DOCUMENT SEGMENT:

⟨

Figure 6 Photo of the experimental test setup.

3.2 Modelling of the electro-pneumatic servo system

The objective of this section is to derive the dynamic equations of the entire electro-pneumatic servo system. In order to obtain the air flow dynamics in the pneumatic cylinder, the following assumptions are used:

• a.

  The used air is an ideal gas and its kinetic energy is negligible in the cylinder chamber.

• b.

  The leakages of the cylinder are negligible.

• c.

  The temperature variation in cylinder chambers is negligible with respect to the supply temperature.

• d.

  The pressure and the temperature in the cylinder chamber are homogeneous.

• e.

⟩

GIVEN REQUEST 1: Copy the text of the servo system modelling excerpt between "The used air" and "the supply temperature.", inclusive.
GIVEN REQUEST 2: List every assumption whose full wording appears in the servo system modelling excerpt.

GIVEN INFORMATION:

⟨

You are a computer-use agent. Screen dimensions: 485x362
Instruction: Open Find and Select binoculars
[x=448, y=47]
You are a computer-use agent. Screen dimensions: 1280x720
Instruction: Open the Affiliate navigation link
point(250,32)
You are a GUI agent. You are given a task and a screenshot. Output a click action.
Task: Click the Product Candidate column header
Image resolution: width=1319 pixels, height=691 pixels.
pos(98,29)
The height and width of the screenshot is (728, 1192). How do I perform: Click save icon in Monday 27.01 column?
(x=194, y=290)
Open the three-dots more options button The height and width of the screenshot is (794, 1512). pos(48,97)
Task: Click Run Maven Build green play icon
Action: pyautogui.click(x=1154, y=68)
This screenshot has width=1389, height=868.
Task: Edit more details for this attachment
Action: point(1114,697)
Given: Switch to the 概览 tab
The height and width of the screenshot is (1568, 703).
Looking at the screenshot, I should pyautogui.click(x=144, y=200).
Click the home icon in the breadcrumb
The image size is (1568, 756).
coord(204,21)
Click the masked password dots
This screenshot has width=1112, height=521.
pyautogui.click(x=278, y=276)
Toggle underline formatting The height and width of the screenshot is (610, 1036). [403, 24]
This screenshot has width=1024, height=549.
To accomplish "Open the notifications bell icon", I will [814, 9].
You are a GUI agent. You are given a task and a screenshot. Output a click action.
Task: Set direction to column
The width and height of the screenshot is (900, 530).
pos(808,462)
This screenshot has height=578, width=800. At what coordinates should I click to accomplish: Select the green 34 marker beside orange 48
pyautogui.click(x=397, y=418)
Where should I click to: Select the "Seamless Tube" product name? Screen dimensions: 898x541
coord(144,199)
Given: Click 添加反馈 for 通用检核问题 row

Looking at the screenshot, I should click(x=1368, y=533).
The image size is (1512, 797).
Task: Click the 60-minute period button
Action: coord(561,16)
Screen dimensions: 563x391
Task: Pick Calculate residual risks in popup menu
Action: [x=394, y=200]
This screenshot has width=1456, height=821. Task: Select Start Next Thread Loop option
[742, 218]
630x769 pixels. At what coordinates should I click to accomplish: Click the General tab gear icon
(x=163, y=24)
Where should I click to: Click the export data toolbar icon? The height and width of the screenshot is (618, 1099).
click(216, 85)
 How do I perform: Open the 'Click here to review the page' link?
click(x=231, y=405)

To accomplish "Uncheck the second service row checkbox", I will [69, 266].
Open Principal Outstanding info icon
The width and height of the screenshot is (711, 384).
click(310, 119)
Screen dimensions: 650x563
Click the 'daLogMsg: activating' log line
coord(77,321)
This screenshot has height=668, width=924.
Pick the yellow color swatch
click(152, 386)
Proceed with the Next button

⟩

TASK RESPONSE 1:
The used air is an ideal gas and its kinetic energy is negligible in the cylinder chamber.

• b.

  The leakages of the cylinder are negligible.

• c.

  The temperature variation in cylinder chambers is negligible with respect to the supply temperature.

TASK RESPONSE 2:
- The used air is an ideal gas and its kinetic energy is negligible in the cylinder chamber.
- The leakages of the cylinder are negligible.
- The temperature variation in cylinder chambers is negligible with respect to the supply temperature.
- The pressure and the temperature in the cylinder chamber are homogeneous.